Dataset excerpts:
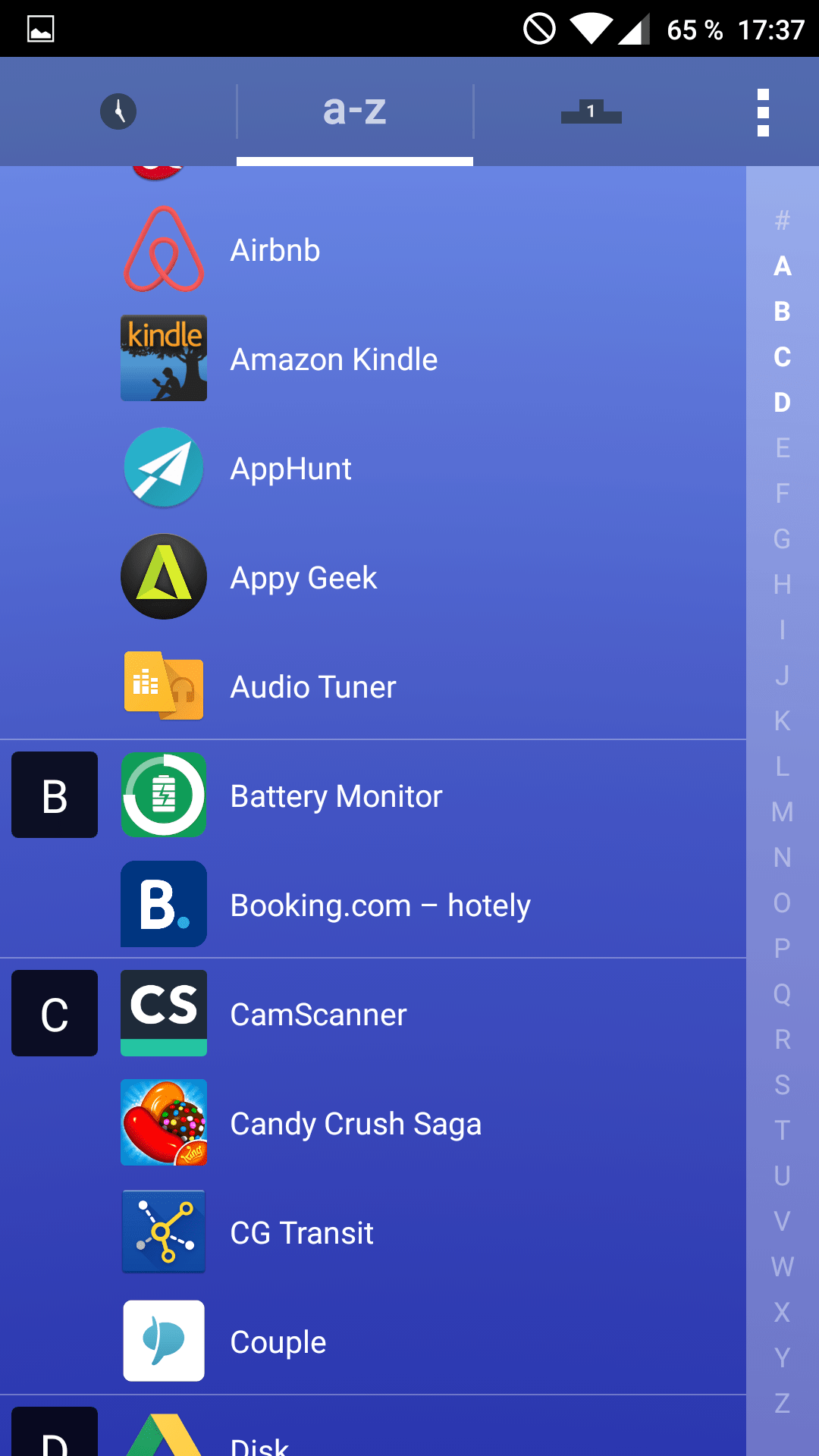
Task: Start the Audio Tuner app
Action: click(373, 687)
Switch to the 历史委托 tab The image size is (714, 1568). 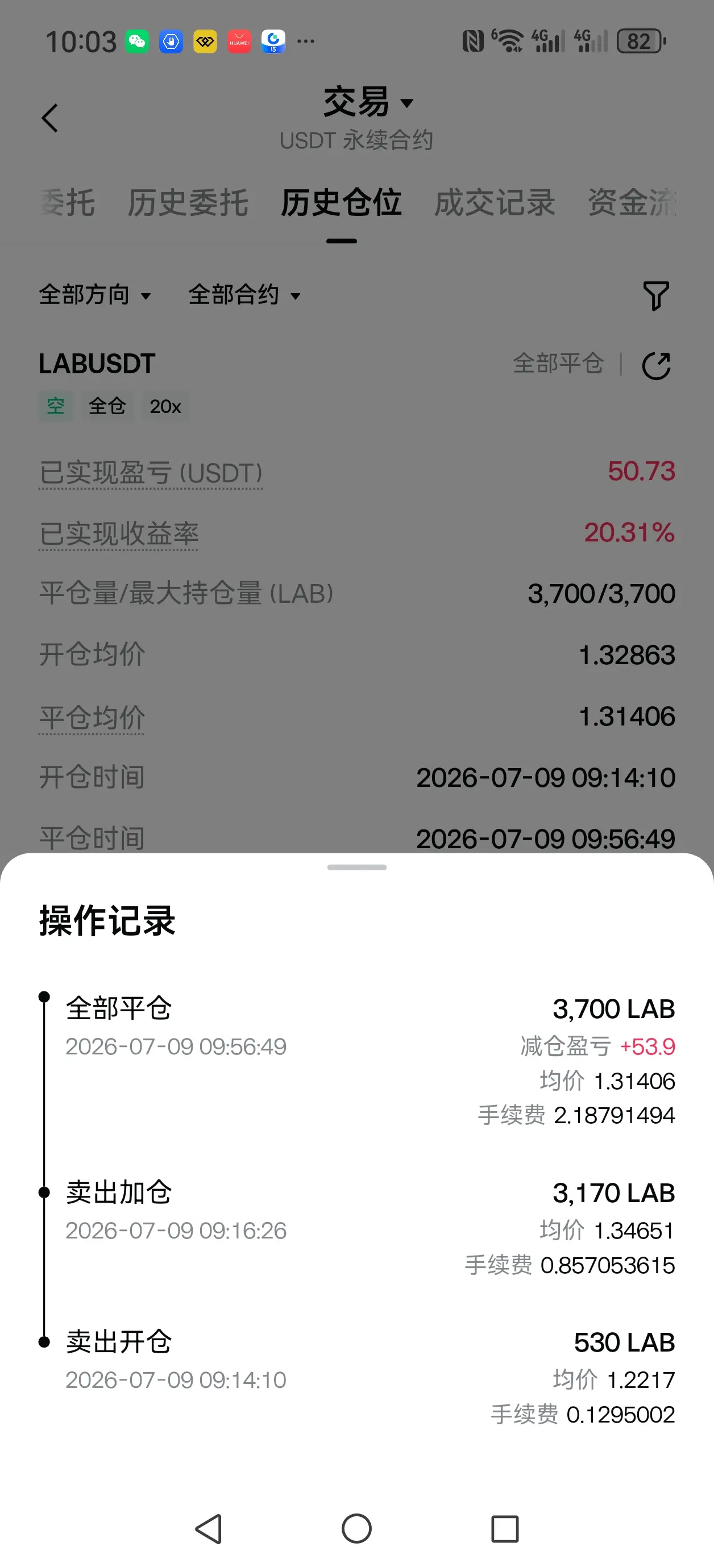pyautogui.click(x=188, y=203)
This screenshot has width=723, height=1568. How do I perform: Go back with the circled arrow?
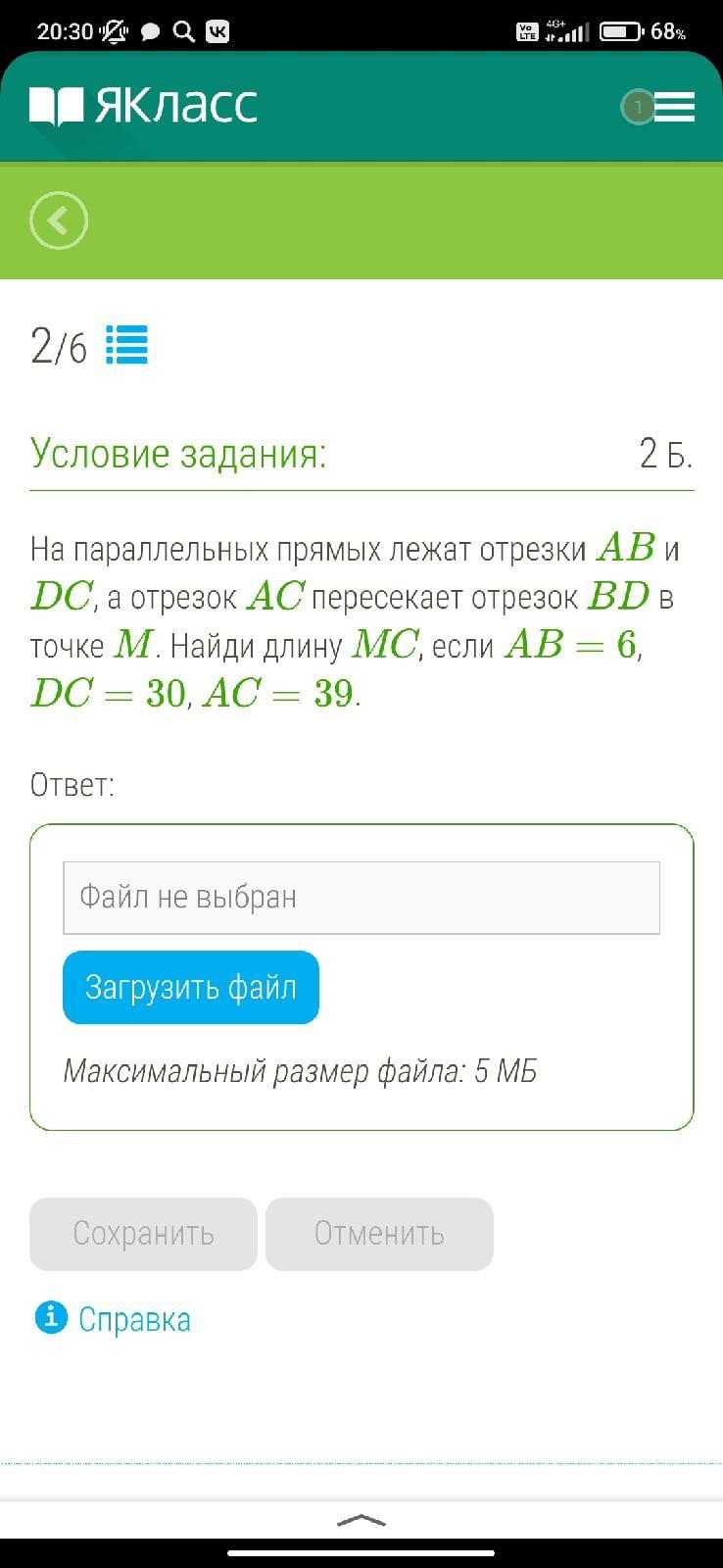59,220
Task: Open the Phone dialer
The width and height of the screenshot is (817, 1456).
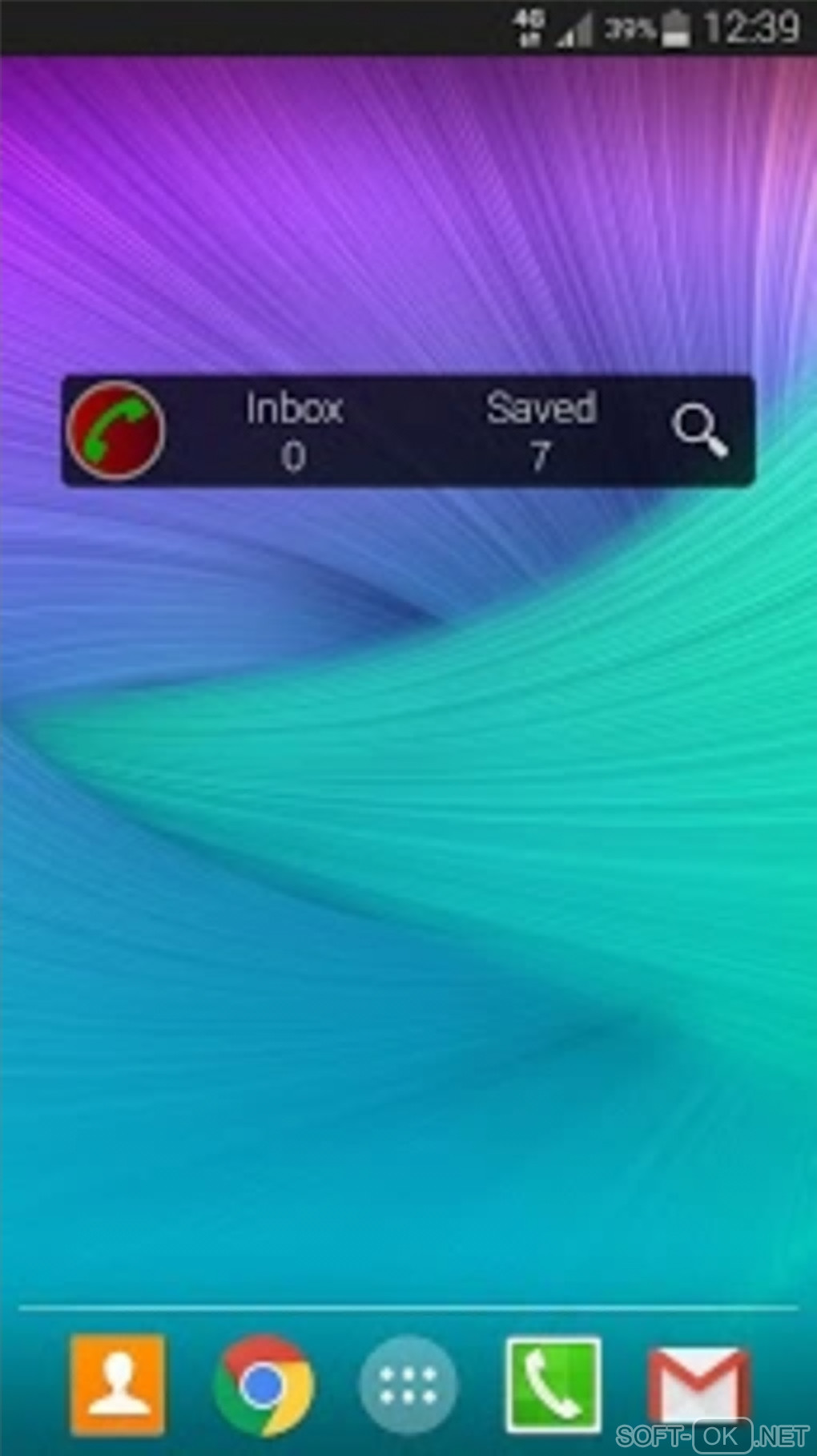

Exercise directions:
Locate every line above that contains the string "width", with case counting, and copy each of those lines.

Solution to this exercise:
This screenshot has width=723, height=1568. How do I perform: Go back with the circled arrow?
The width and height of the screenshot is (817, 1456).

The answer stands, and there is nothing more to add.